Aschbach died in Vienna.

== Written works ==
- Geschichte der Westgoten (History of the Visigoths), 1827.
- Geschichte der Omajjaden in Spanien (History of the Umayyads in Spain), two volumes, 1829-1830.
- Geschichte Spaniens und Portugals zur Zeit der Herrschaft der Almorawiden und Almohaden (History of Spain and Portugal during the reign of Almoravides and Almohades), two volumes, 1833–1837.
- Geschichte der Heruler und Gepiden (History of Heruli and Gepidi), 1835.
- Geschichte Kaiser Sigismunds (History of Emperor Sigismund), four volumes, 1838–1845.
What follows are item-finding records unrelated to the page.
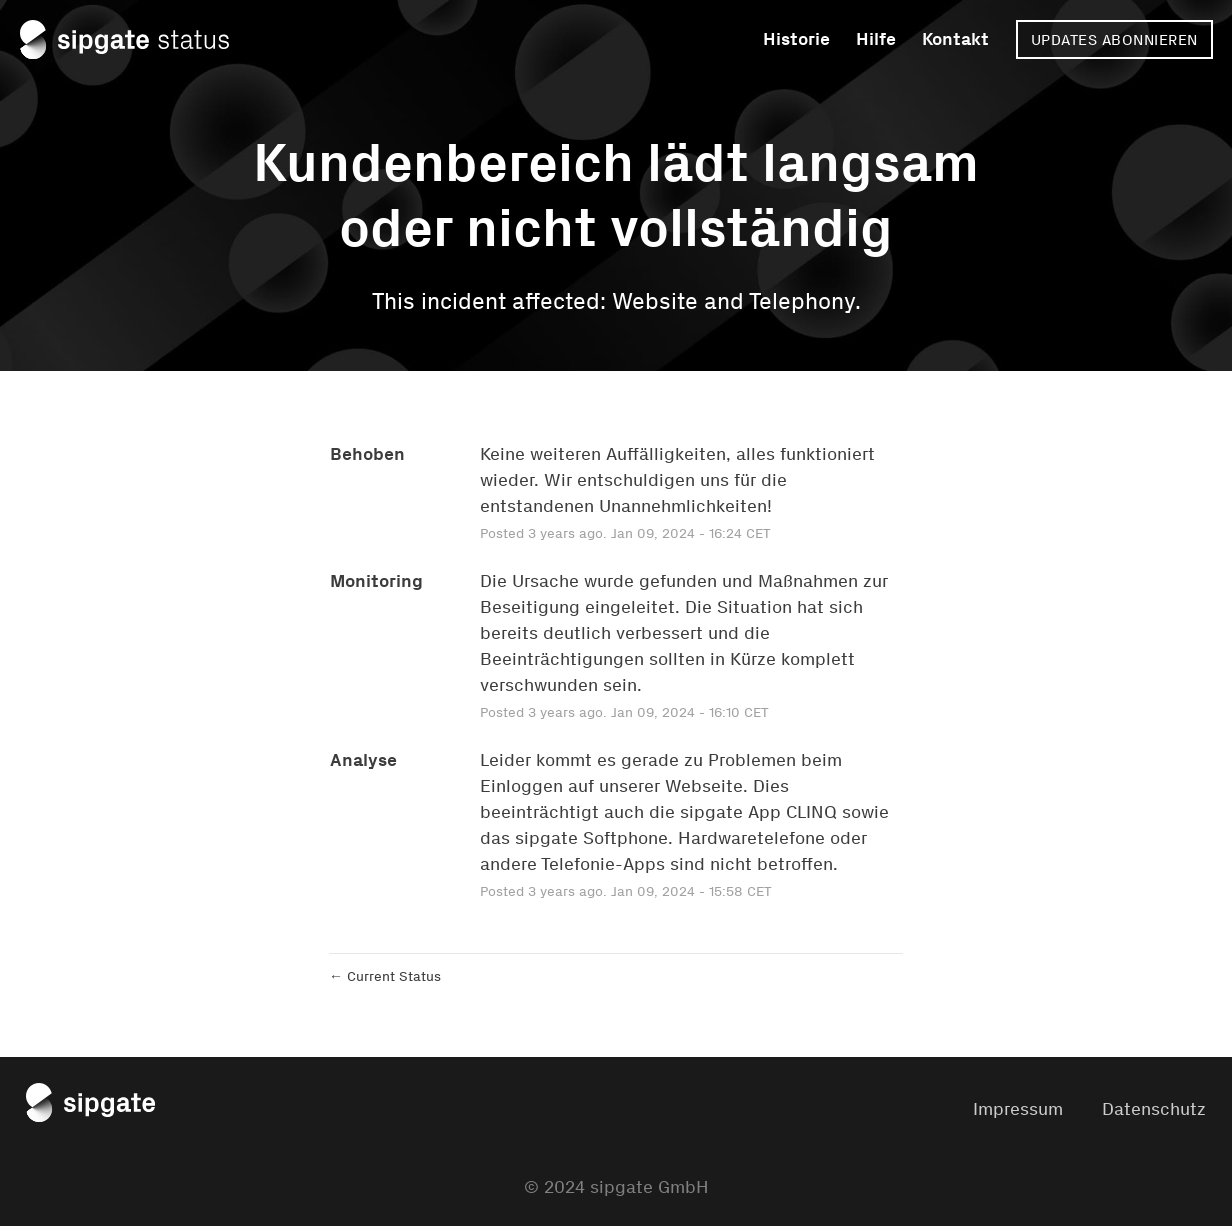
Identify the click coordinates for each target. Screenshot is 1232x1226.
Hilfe (876, 39)
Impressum (1018, 1109)
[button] (1114, 39)
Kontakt (955, 39)
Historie (796, 39)
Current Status (385, 976)
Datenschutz (1154, 1109)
- Urkundliche Geschichte der Grafen von Wertheim (Documentary history of the counts of Wertheim), two volumes, 1843.
- Allgemeine Kirchenlexikon (General church dictionary) editor, four volumes, 1846–1850.
- Geschichte der Wiener Universität, (History of the University of Vienna), three volumes, 1865/1877/postum 1885.
- Roswitha und Konrad Celtes (Hrotsvitha and Konrad Celtes), second edition in 1868.